DP World announces 1H 2024 results
DP World Limited today announces resilient financial results for the first six months to 30 June 2024. On a reported basis, revenue grew by 3.3% to $9,335 million while adjusted EBITDA3 decreased by 4.3% to $2,497 million with an adjusted EBITDA margin of 26.8%.
Like-for-like gross container volumes growth of 6.1% driven by strong growth in Americas, Europe, Asia Pacific, and Jebel Ali.
Adjusted EBITDA decreased slightly by 4.3% due to Red Sea disruption and organic investment in Logistics platform expansion. EBITDA margin for the period stood at 26.8% (1H 2023: 28.9%).
Cash generated from operating activities stood at $2,091 million in 1H 2024 (compared to $2,134 million in 1H 2023).

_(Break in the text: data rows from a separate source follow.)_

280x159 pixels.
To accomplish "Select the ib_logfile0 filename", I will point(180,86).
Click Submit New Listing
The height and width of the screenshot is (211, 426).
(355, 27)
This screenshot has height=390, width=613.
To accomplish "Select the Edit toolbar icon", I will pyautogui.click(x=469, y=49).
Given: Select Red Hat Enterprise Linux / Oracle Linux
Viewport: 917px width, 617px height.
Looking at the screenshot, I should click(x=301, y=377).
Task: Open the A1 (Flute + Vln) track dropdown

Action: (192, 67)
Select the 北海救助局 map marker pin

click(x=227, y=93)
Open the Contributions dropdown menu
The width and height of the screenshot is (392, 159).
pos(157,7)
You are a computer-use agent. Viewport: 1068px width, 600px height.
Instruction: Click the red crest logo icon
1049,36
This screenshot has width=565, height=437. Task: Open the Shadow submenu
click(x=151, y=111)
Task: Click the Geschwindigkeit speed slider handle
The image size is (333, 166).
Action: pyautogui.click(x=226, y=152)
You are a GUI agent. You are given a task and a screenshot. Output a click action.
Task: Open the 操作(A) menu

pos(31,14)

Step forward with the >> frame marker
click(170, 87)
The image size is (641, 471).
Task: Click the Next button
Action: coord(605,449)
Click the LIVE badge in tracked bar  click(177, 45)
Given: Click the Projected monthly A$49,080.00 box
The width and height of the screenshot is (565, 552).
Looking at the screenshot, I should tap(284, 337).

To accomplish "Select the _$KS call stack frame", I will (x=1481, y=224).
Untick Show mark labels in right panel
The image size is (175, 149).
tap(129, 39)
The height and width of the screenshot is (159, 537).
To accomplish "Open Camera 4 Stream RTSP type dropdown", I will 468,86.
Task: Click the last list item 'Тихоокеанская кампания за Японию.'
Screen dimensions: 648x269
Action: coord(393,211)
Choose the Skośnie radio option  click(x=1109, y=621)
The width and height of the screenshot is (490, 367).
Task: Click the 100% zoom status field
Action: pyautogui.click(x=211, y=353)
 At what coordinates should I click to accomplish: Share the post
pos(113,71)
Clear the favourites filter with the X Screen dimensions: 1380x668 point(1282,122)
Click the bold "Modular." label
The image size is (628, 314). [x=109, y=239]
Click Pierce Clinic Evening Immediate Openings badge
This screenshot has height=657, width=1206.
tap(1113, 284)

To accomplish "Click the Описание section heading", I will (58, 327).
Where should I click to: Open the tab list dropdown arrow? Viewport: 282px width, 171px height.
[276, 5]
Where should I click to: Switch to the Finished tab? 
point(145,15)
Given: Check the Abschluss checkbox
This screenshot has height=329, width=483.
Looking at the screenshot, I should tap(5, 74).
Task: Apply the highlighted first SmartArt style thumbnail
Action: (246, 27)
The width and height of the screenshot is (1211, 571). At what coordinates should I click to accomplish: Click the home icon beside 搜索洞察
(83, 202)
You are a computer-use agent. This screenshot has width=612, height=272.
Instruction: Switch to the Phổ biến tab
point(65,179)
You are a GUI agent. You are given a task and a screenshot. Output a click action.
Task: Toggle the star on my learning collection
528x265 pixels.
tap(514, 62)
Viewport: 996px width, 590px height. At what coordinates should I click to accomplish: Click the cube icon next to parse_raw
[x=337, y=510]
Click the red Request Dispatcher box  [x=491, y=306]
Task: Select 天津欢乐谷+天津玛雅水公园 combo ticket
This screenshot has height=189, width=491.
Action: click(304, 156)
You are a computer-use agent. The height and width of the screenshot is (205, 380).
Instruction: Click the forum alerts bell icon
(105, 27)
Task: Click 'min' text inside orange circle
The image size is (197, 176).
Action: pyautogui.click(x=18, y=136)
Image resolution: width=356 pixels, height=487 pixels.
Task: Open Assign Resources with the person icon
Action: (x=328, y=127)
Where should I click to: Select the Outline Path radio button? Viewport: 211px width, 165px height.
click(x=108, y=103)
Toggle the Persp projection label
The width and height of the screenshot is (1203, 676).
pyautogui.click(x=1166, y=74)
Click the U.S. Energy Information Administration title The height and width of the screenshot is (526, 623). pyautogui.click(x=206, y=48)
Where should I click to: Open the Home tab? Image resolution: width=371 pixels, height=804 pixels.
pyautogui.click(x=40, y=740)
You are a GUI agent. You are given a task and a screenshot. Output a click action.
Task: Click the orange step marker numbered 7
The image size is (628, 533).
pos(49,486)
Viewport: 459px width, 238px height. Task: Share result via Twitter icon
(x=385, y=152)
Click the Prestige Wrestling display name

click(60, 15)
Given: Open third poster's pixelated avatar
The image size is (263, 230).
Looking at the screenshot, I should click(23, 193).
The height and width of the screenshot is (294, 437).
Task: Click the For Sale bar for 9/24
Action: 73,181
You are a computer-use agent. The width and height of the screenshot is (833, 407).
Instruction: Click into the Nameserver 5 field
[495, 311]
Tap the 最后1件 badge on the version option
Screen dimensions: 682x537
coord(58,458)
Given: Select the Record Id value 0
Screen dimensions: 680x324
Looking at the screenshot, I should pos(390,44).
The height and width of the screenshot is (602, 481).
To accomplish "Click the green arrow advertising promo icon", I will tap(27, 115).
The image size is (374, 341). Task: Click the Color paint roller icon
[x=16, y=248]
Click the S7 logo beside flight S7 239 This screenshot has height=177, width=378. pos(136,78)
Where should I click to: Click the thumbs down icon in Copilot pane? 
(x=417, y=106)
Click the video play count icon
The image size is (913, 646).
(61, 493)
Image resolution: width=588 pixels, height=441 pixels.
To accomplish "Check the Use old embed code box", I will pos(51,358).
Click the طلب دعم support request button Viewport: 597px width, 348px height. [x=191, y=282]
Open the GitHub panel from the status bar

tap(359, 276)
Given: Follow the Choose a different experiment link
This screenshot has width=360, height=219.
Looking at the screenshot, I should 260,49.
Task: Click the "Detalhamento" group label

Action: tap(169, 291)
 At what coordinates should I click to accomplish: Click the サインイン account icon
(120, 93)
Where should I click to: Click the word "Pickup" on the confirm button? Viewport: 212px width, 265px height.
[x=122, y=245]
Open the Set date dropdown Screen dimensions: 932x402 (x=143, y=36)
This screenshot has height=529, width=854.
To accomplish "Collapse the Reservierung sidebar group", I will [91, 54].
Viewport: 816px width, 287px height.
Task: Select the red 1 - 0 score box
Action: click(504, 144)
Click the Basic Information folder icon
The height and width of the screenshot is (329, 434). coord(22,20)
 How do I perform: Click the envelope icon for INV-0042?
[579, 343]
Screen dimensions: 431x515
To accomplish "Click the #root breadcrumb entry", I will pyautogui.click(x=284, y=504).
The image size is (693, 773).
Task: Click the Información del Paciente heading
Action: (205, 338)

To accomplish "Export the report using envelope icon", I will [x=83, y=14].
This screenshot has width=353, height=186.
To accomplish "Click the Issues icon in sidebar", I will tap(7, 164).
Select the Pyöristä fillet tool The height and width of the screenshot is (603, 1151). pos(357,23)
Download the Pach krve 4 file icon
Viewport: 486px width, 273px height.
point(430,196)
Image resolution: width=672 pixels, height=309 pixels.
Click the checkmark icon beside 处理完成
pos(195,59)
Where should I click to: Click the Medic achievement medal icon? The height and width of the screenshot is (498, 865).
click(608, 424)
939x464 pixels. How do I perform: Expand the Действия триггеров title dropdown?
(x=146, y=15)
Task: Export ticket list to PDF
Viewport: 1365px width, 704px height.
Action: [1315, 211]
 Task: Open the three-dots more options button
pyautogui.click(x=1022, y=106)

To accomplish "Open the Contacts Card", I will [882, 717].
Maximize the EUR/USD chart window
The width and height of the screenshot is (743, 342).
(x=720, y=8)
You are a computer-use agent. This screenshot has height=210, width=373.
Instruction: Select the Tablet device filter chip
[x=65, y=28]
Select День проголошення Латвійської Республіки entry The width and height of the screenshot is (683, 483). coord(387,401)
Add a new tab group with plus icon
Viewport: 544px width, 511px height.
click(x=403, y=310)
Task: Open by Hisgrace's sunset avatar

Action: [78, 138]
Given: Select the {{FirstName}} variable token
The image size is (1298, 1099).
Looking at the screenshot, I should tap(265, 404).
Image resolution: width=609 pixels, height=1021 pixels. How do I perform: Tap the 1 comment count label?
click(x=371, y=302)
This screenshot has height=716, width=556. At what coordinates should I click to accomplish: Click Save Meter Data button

Leverage (Net debt to adjusted EBITDA) on a pre-IFRS16 basis stands at 3.8x (FY 2023: 3.7x). On a post-IFRS16 basis, net leverage stands at 4.2 times compared to 4.0 times in FY 2023.
DP World’s financial policy is to manage the balance sheet at below 4.0x Net Debt to EBITDA (pre IRFS 16) and to retain a strong investment grade rating.
Capital expenditure of $994 million ($910 million in 1H 2023) was invested across the existing portfolio. Capex split: $593 million Ports and Terminals, $278 million Logistics and Parks and Economic Zones, $122 million Marine Services and $1 million in Head Office. Capital expenditure guidance for 2024 is for approximately $2.0 billion to be invested in the UAE including Drydocks World, London Gateway (United Kingdom), Inland logistics (India), Dakar (Senegal), East Java (Indonesia), Callao (Peru), Jeddah (Saudi Arabia), Dar Es Salam (Tanzania) and DP World Logistics (Africa) and Fraser Surrey Docks (Canada).
DP World remains positive on the medium to long-term outlook for global trade and is focused on delivering integrated supply chain solutions to cargo owners to drive sustainable returns. DP World Group Chairman and CEO, Sultan Ahmed Bin Sulayem, commented: “We are pleased to report resilient results, with revenue increasing by 3.3% in the first half of the year, despite challenging macroeconomic conditions. The year 2024 has been marked by a deteriorating geopolitical environment and disruptions to global supply chains due to the Red Sea crisis. In Logistics, our investments have been focused on organically expanding our freight forwarding platform, which now encompasses over 90% of global trade across more than 150 locations worldwide.”